Oct. 20th, 2004

badseed1980: (Meandkitty)
Things that make me happy:

1. Getting an e-mail from someone on one of my mailing lists, praising me for my rational, articulate posts there. *blush*

2. Lots of info on the Maritimes to look at and drool over in anticipation of a vacation!

3. Made some NICE incense last night! (See? I did it, ok?) Made me feel a bit odd, but I've had some odd feelings lately in general. Not bad. Just...new. Unexpected.

4. Made it to work on time today in spite of leaving late. Whew!

5. My friend Dan may come up to visit me in January! YAY! It's been two years now since I last saw him.


Not so nice: Had a bad dream last night about scorpions. Gah. But I've never dreamed about them, so maybe I will ponder what it might mean. It's not my usual vivid dream time, so I think it might be worth looking into.
badseed1980: (Belly)
I just did the handwriting analysis that [livejournal.com profile] opal_kitten posted about. It characterizes me as having very low self esteem and being halfway between an introvert and an extrovert.

I don't think this is me right now. I've been very proud of myself and my succeses for a while, now. And I've been highly extroverted. :)

Thing is, I made a conscious effort early in high school to develop the particular handwriting style I have. At that time, around the age of 13-14, the above description would have fit me very well. I guess my handwriting still shows me a few years behind who I am now. But you know what? I like my handwriting. I like its flamboyant, not-too-round, not-too-sharp style. I like the flourishes I use. I don't think I'll make a conscious effort to change it again.
badseed1980: (Default)
This stuff came to mind after a post someone else made about intensity.

There is something about men's hands that I love intensely. I love the way they look: bigger than mine, square, slightly rough in shape, like they're carved by a master craftsman from a chunk of some lovely hardwood. I love the way they feel. They have a strength and a surety that can be at once protective and intimidating, in a way that makes you think, "he could hurt me if he wanted, but instead he caresses me, because that's what he wants to do." There always seems to be so much potential power in a man's hands.

I love the way men's arousal is so blatant. You can't ignore it (and neither can they) when it becomes apparent. Seeing and feeling that change from dormant to demanding is always so satisfying to me, somehow. It's a statement of need and a promise of fulfillment at the same time.

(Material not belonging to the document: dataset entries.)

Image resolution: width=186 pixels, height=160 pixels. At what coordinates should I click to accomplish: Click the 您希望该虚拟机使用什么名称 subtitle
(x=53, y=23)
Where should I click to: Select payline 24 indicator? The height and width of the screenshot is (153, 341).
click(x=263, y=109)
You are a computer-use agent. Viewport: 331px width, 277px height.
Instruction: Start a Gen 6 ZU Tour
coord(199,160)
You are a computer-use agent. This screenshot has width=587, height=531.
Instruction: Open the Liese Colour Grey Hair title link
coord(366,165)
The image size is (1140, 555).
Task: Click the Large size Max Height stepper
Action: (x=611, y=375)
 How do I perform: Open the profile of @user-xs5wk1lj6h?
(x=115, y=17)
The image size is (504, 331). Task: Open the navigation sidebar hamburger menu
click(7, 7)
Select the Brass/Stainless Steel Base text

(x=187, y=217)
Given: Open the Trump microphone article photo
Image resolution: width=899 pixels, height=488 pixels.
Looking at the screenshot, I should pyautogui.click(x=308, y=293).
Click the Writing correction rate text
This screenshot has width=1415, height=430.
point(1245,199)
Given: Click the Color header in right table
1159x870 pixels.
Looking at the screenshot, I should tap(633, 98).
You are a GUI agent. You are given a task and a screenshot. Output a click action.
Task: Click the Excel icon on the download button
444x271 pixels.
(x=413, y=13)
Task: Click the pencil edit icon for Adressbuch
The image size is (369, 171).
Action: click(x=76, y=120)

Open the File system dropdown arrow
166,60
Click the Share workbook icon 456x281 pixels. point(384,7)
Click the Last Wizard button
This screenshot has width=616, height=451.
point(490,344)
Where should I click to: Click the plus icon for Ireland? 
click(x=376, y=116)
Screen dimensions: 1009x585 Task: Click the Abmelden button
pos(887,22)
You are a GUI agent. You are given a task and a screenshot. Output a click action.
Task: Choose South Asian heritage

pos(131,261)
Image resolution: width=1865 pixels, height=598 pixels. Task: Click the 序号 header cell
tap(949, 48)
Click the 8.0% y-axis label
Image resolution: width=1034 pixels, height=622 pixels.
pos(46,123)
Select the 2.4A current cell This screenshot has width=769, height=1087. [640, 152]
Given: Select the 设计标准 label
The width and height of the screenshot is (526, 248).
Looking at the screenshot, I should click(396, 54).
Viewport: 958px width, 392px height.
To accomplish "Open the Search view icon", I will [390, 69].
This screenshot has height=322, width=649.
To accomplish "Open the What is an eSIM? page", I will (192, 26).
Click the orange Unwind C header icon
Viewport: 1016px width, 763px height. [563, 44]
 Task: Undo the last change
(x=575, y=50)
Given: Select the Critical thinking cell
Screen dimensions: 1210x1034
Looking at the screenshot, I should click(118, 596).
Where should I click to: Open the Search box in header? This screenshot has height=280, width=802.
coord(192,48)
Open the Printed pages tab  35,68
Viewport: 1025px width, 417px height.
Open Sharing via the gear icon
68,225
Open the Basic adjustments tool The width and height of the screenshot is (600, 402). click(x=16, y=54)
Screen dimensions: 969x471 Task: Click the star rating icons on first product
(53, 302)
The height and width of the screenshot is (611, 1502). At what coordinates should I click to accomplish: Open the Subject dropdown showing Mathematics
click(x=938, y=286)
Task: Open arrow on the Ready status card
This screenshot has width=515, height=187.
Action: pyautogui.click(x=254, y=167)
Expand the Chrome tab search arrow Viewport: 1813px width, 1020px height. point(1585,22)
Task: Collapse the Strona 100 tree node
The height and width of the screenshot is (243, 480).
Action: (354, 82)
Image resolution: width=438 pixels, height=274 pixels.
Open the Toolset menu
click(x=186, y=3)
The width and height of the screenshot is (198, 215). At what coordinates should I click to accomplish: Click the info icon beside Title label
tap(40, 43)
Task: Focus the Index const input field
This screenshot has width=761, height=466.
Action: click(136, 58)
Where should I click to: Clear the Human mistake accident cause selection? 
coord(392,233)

I love when men play the peacock on occasion, but not always. Men always seem to be camouflaged, to me, for the most part. The everyday mundane men's clothing can be so dreary, so cookie-cutter. When a man discards that in favour of more fantastical get-up, it's a thrill. Leather pants that show off a sculpted ass and whisper of a wild side. Renaissance garb that brings to mind stories of romance and chivalry. Torn fishnet shirts that say, here I am, exposed and vulnerable. Velvet coats that impart an air of nobility and lordship, asking to be curtsied to. Watching men play dress-up is watching them bring out things in their personality that usually hide behind the collared shirt and khakis of the business-casual office. It's watching them express who they are, or play a game of being someone new.

I love the trust they put in me: telling me things they wouldn't tell anyone else. Admitting to desires that others might find strange. Offering their hearts and their bodies to me with the confidence that I will treat them right. I love the care they give to me: helping me bear up under weighty troubles. Holding me when I cry. Hurting me only in ways I like and need, and no more than I can take.

The way they smile can be so hard to forget, so hard not to return.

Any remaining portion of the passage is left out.